**** Exercise inputs ****

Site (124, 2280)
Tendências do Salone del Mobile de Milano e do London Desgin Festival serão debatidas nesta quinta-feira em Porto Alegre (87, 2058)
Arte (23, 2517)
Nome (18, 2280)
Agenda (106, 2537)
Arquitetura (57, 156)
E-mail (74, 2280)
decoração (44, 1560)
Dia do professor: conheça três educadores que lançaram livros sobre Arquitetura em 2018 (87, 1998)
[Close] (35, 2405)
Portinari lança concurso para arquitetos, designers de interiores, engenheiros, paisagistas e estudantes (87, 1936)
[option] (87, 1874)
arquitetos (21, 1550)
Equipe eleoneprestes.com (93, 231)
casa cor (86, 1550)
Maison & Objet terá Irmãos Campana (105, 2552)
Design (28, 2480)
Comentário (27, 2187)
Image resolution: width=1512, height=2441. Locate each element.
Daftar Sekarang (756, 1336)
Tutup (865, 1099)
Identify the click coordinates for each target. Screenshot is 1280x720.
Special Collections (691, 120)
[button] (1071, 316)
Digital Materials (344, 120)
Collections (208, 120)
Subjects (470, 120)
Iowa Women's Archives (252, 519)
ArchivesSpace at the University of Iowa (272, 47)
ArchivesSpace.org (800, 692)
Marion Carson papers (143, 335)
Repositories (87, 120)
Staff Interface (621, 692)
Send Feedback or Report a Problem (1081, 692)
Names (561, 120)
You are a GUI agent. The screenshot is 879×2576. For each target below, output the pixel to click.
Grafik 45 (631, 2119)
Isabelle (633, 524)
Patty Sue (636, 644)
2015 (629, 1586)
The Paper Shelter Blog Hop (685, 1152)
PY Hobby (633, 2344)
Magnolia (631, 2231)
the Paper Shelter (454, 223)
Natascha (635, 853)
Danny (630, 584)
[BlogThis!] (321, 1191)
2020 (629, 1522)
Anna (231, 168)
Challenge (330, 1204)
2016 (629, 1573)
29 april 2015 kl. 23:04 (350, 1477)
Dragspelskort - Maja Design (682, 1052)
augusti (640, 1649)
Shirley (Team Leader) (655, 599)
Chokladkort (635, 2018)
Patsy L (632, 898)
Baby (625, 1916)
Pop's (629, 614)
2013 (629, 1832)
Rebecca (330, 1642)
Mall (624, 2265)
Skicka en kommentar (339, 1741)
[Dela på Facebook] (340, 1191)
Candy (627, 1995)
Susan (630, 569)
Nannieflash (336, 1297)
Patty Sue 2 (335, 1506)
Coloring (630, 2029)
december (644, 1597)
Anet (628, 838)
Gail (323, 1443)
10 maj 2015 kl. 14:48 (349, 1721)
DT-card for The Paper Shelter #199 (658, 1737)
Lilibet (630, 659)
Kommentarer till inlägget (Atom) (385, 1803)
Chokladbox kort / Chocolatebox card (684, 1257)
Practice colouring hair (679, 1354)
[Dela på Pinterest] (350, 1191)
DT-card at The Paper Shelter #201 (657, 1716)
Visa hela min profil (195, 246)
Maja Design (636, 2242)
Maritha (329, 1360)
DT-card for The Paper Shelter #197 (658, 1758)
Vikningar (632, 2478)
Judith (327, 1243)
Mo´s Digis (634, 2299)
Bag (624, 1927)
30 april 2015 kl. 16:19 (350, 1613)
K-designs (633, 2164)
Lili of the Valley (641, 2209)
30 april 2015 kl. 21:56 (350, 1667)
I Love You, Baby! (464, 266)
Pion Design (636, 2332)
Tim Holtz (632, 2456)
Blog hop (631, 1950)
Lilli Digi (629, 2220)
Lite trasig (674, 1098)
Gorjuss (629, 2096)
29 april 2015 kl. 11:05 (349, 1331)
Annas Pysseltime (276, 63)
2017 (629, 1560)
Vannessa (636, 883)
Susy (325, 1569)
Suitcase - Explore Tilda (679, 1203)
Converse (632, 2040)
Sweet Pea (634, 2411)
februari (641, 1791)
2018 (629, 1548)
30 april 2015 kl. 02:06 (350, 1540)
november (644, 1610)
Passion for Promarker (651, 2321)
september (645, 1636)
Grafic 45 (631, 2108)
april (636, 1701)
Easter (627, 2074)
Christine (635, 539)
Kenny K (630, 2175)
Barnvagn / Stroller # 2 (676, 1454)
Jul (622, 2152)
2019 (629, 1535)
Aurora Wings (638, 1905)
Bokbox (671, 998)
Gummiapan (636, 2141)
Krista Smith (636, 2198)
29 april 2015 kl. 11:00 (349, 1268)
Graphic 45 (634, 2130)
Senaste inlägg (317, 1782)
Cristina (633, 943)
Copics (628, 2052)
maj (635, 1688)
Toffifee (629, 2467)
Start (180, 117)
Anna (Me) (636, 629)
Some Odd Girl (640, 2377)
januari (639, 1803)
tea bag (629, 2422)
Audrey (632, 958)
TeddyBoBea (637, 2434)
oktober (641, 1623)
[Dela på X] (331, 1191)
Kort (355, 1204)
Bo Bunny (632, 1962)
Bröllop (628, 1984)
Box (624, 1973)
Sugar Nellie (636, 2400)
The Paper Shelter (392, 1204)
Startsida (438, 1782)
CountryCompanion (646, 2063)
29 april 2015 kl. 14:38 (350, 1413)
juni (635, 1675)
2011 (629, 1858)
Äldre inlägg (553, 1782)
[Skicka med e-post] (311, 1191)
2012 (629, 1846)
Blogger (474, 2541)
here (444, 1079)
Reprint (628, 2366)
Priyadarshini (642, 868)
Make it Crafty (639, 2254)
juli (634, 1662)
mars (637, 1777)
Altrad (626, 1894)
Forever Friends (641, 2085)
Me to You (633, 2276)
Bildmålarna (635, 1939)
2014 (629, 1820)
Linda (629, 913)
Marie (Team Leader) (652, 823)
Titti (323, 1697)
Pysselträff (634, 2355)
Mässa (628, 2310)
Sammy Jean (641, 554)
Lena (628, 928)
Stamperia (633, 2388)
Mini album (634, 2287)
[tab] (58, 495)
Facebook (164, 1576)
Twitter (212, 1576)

****

§ Action item:
Print the full listing verbatim. Leave nothing out.

§ Exercise solution:
Site (124, 2280)
Tendências do Salone del Mobile de Milano e do London Desgin Festival serão debatidas nesta quinta-feira em Porto Alegre (87, 2058)
Arte (23, 2517)
Nome (18, 2280)
Agenda (106, 2537)
Arquitetura (57, 156)
E-mail (74, 2280)
decoração (44, 1560)
Dia do professor: conheça três educadores que lançaram livros sobre Arquitetura em 2018 (87, 1998)
[Close] (35, 2405)
Portinari lança concurso para arquitetos, designers de interiores, engenheiros, paisagistas e estudantes (87, 1936)
[option] (87, 1874)
arquitetos (21, 1550)
Equipe eleoneprestes.com (93, 231)
casa cor (86, 1550)
Maison & Objet terá Irmãos Campana (105, 2552)
Design (28, 2480)
Comentário (27, 2187)
Image resolution: width=1512, height=2441. Locate each element.
Daftar Sekarang (756, 1336)
Tutup (865, 1099)
Identify the click coordinates for each target. Screenshot is 1280x720.
Special Collections (691, 120)
[button] (1071, 316)
Digital Materials (344, 120)
Collections (208, 120)
Subjects (470, 120)
Iowa Women's Archives (252, 519)
ArchivesSpace at the University of Iowa (272, 47)
ArchivesSpace.org (800, 692)
Marion Carson papers (143, 335)
Repositories (87, 120)
Staff Interface (621, 692)
Send Feedback or Report a Problem (1081, 692)
Names (561, 120)
You are a GUI agent. The screenshot is 879×2576. For each target below, output the pixel to click.
Grafik 45 (631, 2119)
Isabelle (633, 524)
Patty Sue (636, 644)
2015 (629, 1586)
The Paper Shelter Blog Hop (685, 1152)
PY Hobby (633, 2344)
Magnolia (631, 2231)
the Paper Shelter (454, 223)
Natascha (635, 853)
Danny (630, 584)
[BlogThis!] (321, 1191)
2020 (629, 1522)
Anna (231, 168)
Challenge (330, 1204)
2016 (629, 1573)
29 april 2015 kl. 23:04 (350, 1477)
Dragspelskort - Maja Design (682, 1052)
augusti (640, 1649)
Shirley (Team Leader) (655, 599)
Chokladkort (635, 2018)
Patsy L (632, 898)
Baby (625, 1916)
Pop's (629, 614)
2013 (629, 1832)
Rebecca (330, 1642)
Mall (624, 2265)
Skicka en kommentar (339, 1741)
[Dela på Facebook] (340, 1191)
Candy (627, 1995)
Susan (630, 569)
Nannieflash (336, 1297)
Patty Sue 2 (335, 1506)
Coloring (630, 2029)
december (644, 1597)
Anet (628, 838)
Gail (323, 1443)
10 maj 2015 kl. 14:48 (349, 1721)
DT-card for The Paper Shelter #199 (658, 1737)
Lilibet (630, 659)
Kommentarer till inlägget (Atom) (385, 1803)
Chokladbox kort / Chocolatebox card (684, 1257)
Practice colouring hair (679, 1354)
[Dela på Pinterest] (350, 1191)
DT-card at The Paper Shelter #201 (657, 1716)
Visa hela min profil (195, 246)
Maja Design (636, 2242)
Maritha (329, 1360)
DT-card for The Paper Shelter #197 (658, 1758)
Vikningar (632, 2478)
Judith (327, 1243)
Mo´s Digis (634, 2299)
Bag (624, 1927)
30 april 2015 kl. 16:19 (350, 1613)
K-designs (633, 2164)
Lili of the Valley (641, 2209)
30 april 2015 kl. 21:56 (350, 1667)
I Love You, Baby! (464, 266)
Pion Design (636, 2332)
Tim Holtz (632, 2456)
Blog hop (631, 1950)
Lilli Digi (629, 2220)
Lite trasig (674, 1098)
Gorjuss (629, 2096)
29 april 2015 kl. 11:05 (349, 1331)
Annas Pysseltime (276, 63)
2017 (629, 1560)
Vannessa (636, 883)
Susy (325, 1569)
Suitcase - Explore Tilda (679, 1203)
Converse (632, 2040)
Sweet Pea (634, 2411)
februari (641, 1791)
2018 (629, 1548)
30 april 2015 kl. 02:06 (350, 1540)
november (644, 1610)
Passion for Promarker (651, 2321)
september (645, 1636)
Grafic 45 (631, 2108)
april (636, 1701)
Easter (627, 2074)
Christine (635, 539)
Kenny K (630, 2175)
Barnvagn / Stroller # 2 (676, 1454)
Jul (622, 2152)
2019 (629, 1535)
Aurora Wings (638, 1905)
Bokbox (671, 998)
Gummiapan (636, 2141)
Krista Smith (636, 2198)
29 april 2015 kl. 11:00 (349, 1268)
Graphic 45 (634, 2130)
Senaste inlägg (317, 1782)
Cristina (633, 943)
Copics (628, 2052)
maj (635, 1688)
Toffifee (629, 2467)
Start (180, 117)
Anna (Me) (636, 629)
Some Odd Girl (640, 2377)
januari (639, 1803)
tea bag (629, 2422)
Audrey (632, 958)
TeddyBoBea (637, 2434)
oktober (641, 1623)
[Dela på X] (331, 1191)
Kort (355, 1204)
Bo Bunny (632, 1962)
Bröllop (628, 1984)
Box (624, 1973)
Sugar Nellie (636, 2400)
The Paper Shelter (392, 1204)
Startsida (438, 1782)
CountryCompanion (646, 2063)
29 april 2015 kl. 14:38 (350, 1413)
juni (635, 1675)
2011 (629, 1858)
Äldre inlägg (553, 1782)
[Skicka med e-post] (311, 1191)
2012 (629, 1846)
Blogger (474, 2541)
here (444, 1079)
Reprint (628, 2366)
Priyadarshini (642, 868)
Make it Crafty (639, 2254)
juli (634, 1662)
mars (637, 1777)
Altrad (626, 1894)
Forever Friends (641, 2085)
Me to You (633, 2276)
Bildmålarna (635, 1939)
2014 (629, 1820)
Linda (629, 913)
Marie (Team Leader) (652, 823)
Titti (323, 1697)
Pysselträff (634, 2355)
Mässa (628, 2310)
Sammy Jean (641, 554)
Lena (628, 928)
Stamperia (633, 2388)
Mini album (634, 2287)
[tab] (58, 495)
Facebook (164, 1576)
Twitter (212, 1576)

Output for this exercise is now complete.